Jean-Pierre Limondin se rappelle aussi que l'A310 s'était vueprivée d'un débouché commercial annexe non négligeable. "Sa devancière, l'A110 avait été fabriquée à l'étranger sous licence. Renault livrait la mécanique, Alpine fournissait quelques accessoires spécifiques et les outillages qui servaient à fabriquer les carrosseries en plastique. Le châssis pouvait être fabriqué sur place : il concourait à atteindre le taux minimal exigé en contenu d'intégration locale." Cette simplicité avait séduit de nombreux licenciés, avec lesquels Jean-Pierre Limondin était chargé d'entretenir les relations au début de sa carrière.
L'Alpine A310 était de construction plus complexe. "Il aurait fallu investir lourdement et fabriquer localement davantage de pièces spécifiques, à commencer par le bloc moteur en aluminium issu de la berline R16." Renault aurait pu fournir des moteurs mais ils auraient été lourdement taxés. Surtout, l'exigence d'un taux minimal d'intégration de pièces produites localement n'aurait pas été respectée. L'Alpine A310 n'a donc jamais été assemblée à l'étranger. Au total, seulement 11.616 exemplaires sont nés à Dieppe, à peine plus que l'A110 Berlinette produite à 7.176 exemplaires en France et à environ 3.500 exemplaires à l'étranger.
 
Renault se donne les moyens de réussir
La nouvelle Alpine A110 battra-t-elle les scores de sa glorieuse devancière ? Le Président de l'Association des Anciens d'Alpine, André Desaubry n'en doute pas : "Je suis persuadé que Renault investit pour la réussite du projet A110." Même enthousiasme de la part de Tom Mautner : "La presse britannique a réservé un très bel accueil à la nouvelle Alpine A110. Il faudra travailler dur pour rétablir l'image de marque d'Alpine après une parenthèse de 22 ans mais je crois que Renault est décidé à faire ce qu'il faut." Fidèle à ses habitudes cependant, le constructeur ne révèle pas ses objectifs de vente, encore moins ce que lui a déjà coûté la relance d'Alpine.

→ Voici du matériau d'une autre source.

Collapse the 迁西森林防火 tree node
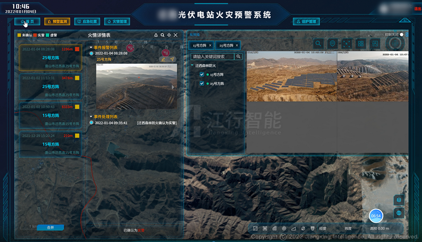 [192, 66]
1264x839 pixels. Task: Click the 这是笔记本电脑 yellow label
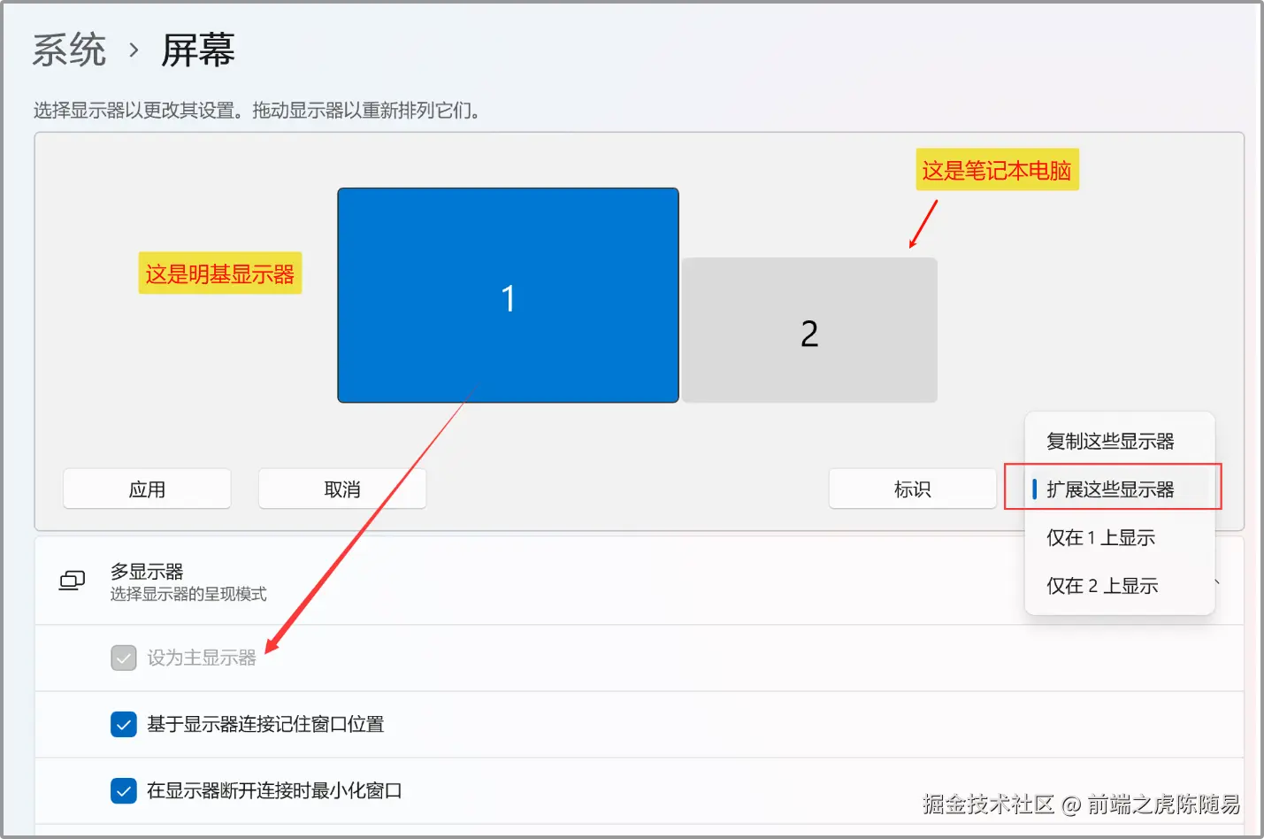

Le début de carrière de l'Alfa 4C n'incite guère à l'optimisme mais si cette voiture très radicale peine à sortir de l'anonymat, c'est aussi parce que sa production se trouve limitée de facto par son architecture en matériaux composites et par son titre d'homologation simplifié. Avec son habitacle plus logeable, sa structure en aluminium meilleur marché et ses épures de suspension qui promettent de concilier confort et efficacité, l'Alpine A110 promet davantage de polyvalence. Sans pour autant renoncer aux performances puisque ses 252 chevaux n'auront à entraîner que 1.080 kilogrammes.
Une chose est sûre : le constructeur français est résolu à s'effacer au profit d'Alpine. Aucun Losange n'apparaîtra sur l'A110. Pas question de renouer avec la valse des hésitations qui vit les A310 et GTA s'appeler successivement Alpine-Renault et Renault Alpine, avant de redevenir Alpine. Et pour que la marque incarne un vrai haut-de-gamme, il faudra à Renault beaucoup de constance et de patience.